SHORT EXERCISE 1:
Quote the lines of the listing between the line containing "The height and width of the screenshot is (375, 453)." and the line containing "click(315, 159)", inclusive, reproducing them exactly.

This suggests that Annex L is going to give significantly better performance. The key is that optimum transmission length can be selected, without having to juggle with a TDMA framework. This is a key issue, given the clear performance superiority of longer interleavers on some types of link.

Short Interleavers

Where short interleavers do not significantly impact performance, such as Groundwave links, a TDMA system can be designed with a specific interleaver length in mind for the basic slot. This can be tuned so that single slot usage is efficient. Two inefficiencies still remain in a TDMA scheme in comparison to Annex L:

  1. Where there is little data to be transferred, some of the slot is wasted.
  2. When slots are combined (which remains desirable to reduce and share overhead), fixed interleaver lengths can still lead to a situation where a slot cannot be completely filled.

Fast Rate Switching

The previous two sections assumes a model where data rate selection changes relatively slowly. An alternate model would be to have very short transmissions and to change rate quickly. This choice was explored in an Isode paper presented at Nordic HF 16 "Optimizing applications and data links for HF radio".

That paper concluded that the pragmatic and optimal approach was to select data rate based on SNR variations over the previous 2-4 minutes. It was noted that if you could change data rate every second, that this would gain about 10% performance over a flat rate selection. However, you will lose more than10% performance from the waveform overheads if you switch speed that quickly. Thales have subsequently demonstrated that data rate switching at 1.5 second intervals is possible, but comparative performance data is not available.

Predictability

Token Ring timings are unpredictable, whereas TDMA timings can be predicted. There are situations where the predictability of TMDA may be beneficial. For example if you want to make regular soundings as part of Automatic Link Maintenance (ALM), you can co-ordinate this with TDMA slots.

SHORT EXERCISE 2:
Print the passage on HF data link performance between "This suggests that" and "be completely filled.", inclusive, word for word.

Entries from a dataset
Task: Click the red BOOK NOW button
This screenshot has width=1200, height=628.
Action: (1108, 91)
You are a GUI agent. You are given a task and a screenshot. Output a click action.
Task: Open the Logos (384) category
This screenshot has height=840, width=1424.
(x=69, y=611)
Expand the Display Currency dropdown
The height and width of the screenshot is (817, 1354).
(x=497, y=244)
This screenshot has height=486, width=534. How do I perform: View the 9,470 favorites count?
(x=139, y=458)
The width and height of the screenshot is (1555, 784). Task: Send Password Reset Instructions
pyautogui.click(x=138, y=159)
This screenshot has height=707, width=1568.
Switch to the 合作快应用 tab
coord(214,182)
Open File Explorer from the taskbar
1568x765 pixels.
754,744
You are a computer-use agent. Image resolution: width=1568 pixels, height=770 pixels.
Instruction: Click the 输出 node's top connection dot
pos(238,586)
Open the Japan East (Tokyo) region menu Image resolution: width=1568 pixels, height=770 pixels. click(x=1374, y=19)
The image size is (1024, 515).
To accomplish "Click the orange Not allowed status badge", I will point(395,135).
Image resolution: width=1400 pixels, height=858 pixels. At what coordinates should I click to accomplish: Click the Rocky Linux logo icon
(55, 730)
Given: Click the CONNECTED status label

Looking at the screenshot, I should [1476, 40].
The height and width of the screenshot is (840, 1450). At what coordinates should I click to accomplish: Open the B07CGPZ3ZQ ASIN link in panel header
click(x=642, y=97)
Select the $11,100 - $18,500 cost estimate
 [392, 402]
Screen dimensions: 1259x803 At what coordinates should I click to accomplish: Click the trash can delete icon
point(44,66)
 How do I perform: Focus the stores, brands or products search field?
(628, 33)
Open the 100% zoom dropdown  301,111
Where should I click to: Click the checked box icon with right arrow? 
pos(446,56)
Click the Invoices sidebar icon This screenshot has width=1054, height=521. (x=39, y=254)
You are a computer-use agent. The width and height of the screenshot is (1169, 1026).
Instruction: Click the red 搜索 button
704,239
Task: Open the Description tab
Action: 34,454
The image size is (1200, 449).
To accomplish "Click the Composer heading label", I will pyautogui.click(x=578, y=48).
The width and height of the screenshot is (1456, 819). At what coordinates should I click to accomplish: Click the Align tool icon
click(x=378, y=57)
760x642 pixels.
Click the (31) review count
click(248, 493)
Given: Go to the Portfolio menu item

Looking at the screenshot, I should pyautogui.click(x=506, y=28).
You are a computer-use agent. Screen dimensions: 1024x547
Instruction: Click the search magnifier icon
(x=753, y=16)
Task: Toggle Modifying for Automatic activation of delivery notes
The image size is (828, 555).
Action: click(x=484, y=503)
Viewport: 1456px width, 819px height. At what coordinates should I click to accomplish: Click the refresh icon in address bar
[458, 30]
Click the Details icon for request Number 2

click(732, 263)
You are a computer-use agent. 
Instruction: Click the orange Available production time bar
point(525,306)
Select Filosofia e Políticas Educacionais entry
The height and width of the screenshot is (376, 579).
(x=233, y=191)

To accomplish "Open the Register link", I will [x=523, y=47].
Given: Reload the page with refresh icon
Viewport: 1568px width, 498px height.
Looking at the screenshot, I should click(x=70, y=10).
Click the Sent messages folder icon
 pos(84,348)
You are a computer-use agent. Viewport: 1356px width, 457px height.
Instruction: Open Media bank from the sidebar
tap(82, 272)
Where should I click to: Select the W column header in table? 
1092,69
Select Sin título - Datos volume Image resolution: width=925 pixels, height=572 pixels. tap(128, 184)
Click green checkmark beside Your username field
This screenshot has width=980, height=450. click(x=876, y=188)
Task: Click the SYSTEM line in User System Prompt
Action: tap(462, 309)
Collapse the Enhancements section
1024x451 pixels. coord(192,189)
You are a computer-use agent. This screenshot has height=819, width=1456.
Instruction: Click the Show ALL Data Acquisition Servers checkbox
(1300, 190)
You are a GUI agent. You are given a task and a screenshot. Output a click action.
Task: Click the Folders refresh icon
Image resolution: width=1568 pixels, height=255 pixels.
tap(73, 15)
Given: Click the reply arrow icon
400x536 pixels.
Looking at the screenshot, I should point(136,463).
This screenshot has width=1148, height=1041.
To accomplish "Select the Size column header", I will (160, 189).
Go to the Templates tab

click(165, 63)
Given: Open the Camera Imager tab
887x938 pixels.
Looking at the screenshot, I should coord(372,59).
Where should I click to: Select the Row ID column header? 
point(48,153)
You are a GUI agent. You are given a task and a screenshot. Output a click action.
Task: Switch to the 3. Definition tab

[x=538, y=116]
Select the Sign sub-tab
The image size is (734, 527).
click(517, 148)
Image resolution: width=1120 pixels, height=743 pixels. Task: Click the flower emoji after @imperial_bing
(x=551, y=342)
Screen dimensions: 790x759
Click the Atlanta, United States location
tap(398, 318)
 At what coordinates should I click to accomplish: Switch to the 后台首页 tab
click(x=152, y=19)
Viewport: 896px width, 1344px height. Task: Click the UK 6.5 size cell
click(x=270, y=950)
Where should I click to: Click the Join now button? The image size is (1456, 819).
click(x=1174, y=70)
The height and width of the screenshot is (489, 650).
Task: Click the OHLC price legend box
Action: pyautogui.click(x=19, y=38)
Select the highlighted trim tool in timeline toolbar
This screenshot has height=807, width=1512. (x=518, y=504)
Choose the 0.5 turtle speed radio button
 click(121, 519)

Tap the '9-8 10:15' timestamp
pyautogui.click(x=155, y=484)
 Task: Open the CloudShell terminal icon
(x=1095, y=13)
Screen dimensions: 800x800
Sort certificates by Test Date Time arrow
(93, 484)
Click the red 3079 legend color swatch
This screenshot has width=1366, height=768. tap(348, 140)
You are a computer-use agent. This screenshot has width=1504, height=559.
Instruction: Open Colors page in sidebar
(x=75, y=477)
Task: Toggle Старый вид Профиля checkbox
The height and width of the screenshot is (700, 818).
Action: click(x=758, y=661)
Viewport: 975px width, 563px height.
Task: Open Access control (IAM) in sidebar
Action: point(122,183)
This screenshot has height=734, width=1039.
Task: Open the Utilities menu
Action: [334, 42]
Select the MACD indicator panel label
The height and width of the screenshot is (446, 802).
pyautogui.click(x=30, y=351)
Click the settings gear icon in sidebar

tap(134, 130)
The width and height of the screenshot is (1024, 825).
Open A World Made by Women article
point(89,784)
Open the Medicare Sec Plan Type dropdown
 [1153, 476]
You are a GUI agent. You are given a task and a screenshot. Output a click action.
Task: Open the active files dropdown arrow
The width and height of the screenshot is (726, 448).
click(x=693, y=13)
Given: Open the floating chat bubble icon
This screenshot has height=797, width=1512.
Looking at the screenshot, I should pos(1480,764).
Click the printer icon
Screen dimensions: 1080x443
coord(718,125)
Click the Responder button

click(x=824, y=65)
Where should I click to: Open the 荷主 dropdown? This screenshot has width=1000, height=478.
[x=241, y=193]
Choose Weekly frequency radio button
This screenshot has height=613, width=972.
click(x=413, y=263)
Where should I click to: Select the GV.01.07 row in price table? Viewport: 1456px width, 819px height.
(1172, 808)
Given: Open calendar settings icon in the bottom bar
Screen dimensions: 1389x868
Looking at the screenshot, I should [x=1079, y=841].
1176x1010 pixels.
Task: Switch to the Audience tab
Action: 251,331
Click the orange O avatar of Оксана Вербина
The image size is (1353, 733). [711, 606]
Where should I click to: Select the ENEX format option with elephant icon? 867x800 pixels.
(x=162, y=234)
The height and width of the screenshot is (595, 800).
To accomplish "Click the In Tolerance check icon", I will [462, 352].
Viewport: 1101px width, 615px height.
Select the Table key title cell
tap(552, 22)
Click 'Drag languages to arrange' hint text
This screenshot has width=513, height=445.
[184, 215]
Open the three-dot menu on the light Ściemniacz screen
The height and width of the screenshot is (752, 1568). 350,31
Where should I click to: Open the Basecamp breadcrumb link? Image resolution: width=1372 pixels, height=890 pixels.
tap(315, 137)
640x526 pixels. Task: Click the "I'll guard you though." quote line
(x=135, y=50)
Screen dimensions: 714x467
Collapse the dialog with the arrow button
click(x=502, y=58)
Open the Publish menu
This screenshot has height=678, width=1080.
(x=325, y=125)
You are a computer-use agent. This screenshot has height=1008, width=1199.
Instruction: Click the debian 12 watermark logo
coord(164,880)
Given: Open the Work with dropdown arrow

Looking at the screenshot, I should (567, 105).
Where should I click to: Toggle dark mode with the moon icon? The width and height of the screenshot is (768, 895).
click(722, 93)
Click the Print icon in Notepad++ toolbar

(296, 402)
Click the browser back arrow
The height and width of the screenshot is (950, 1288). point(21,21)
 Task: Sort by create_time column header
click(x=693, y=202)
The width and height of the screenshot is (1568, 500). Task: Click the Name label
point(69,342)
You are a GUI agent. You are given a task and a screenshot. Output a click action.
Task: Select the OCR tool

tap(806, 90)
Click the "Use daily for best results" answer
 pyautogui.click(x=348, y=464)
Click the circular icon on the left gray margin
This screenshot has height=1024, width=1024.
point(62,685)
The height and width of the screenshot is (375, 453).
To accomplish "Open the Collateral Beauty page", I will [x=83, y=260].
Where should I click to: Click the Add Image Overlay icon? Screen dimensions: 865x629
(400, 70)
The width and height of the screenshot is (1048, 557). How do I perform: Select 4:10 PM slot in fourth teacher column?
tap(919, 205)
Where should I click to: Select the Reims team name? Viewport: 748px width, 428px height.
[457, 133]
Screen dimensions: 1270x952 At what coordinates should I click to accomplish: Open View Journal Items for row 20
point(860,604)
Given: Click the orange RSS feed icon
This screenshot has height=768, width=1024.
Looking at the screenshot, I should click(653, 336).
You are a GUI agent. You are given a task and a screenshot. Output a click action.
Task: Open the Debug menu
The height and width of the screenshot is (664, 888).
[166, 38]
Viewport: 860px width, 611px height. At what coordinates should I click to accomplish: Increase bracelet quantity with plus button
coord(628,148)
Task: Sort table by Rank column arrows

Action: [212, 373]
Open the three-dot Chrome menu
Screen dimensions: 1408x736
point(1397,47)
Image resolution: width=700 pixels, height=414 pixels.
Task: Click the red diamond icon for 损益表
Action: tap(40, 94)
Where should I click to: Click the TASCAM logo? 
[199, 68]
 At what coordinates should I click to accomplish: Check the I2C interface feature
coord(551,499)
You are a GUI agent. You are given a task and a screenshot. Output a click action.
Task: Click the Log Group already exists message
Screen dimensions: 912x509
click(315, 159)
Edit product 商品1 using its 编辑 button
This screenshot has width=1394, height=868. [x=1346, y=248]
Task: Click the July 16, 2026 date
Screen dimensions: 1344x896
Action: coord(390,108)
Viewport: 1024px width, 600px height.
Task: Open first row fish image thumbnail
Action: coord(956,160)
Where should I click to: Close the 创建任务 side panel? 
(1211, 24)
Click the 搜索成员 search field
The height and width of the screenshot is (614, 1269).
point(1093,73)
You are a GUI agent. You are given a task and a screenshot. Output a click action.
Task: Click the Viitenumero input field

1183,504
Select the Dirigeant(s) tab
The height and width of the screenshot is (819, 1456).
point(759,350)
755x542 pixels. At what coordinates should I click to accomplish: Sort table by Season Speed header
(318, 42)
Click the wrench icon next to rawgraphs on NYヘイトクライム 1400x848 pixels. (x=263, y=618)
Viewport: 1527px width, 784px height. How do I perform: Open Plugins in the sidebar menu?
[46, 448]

REPLY 1:
The height and width of the screenshot is (375, 453).
To accomplish "Open the Collateral Beauty page", I will [x=83, y=260].
Where should I click to: Click the Add Image Overlay icon? Screen dimensions: 865x629
(400, 70)
The width and height of the screenshot is (1048, 557). How do I perform: Select 4:10 PM slot in fourth teacher column?
tap(919, 205)
Where should I click to: Select the Reims team name? Viewport: 748px width, 428px height.
[457, 133]
Screen dimensions: 1270x952 At what coordinates should I click to accomplish: Open View Journal Items for row 20
point(860,604)
Given: Click the orange RSS feed icon
This screenshot has height=768, width=1024.
Looking at the screenshot, I should click(653, 336).
You are a GUI agent. You are given a task and a screenshot. Output a click action.
Task: Open the Debug menu
The height and width of the screenshot is (664, 888).
[166, 38]
Viewport: 860px width, 611px height. At what coordinates should I click to accomplish: Increase bracelet quantity with plus button
coord(628,148)
Task: Sort table by Rank column arrows

Action: [212, 373]
Open the three-dot Chrome menu
Screen dimensions: 1408x736
point(1397,47)
Image resolution: width=700 pixels, height=414 pixels.
Task: Click the red diamond icon for 损益表
Action: tap(40, 94)
Where should I click to: Click the TASCAM logo? 
[199, 68]
 At what coordinates should I click to accomplish: Check the I2C interface feature
coord(551,499)
You are a GUI agent. You are given a task and a screenshot. Output a click action.
Task: Click the Log Group already exists message
Screen dimensions: 912x509
click(315, 159)

REPLY 2:
This suggests that Annex L is going to give significantly better performance. The key is that optimum transmission length can be selected, without having to juggle with a TDMA framework. This is a key issue, given the clear performance superiority of longer interleavers on some types of link.

Short Interleavers

Where short interleavers do not significantly impact performance, such as Groundwave links, a TDMA system can be designed with a specific interleaver length in mind for the basic slot. This can be tuned so that single slot usage is efficient. Two inefficiencies still remain in a TDMA scheme in comparison to Annex L:

  1. Where there is little data to be transferred, some of the slot is wasted.
  2. When slots are combined (which remains desirable to reduce and share overhead), fixed interleaver lengths can still lead to a situation where a slot cannot be completely filled.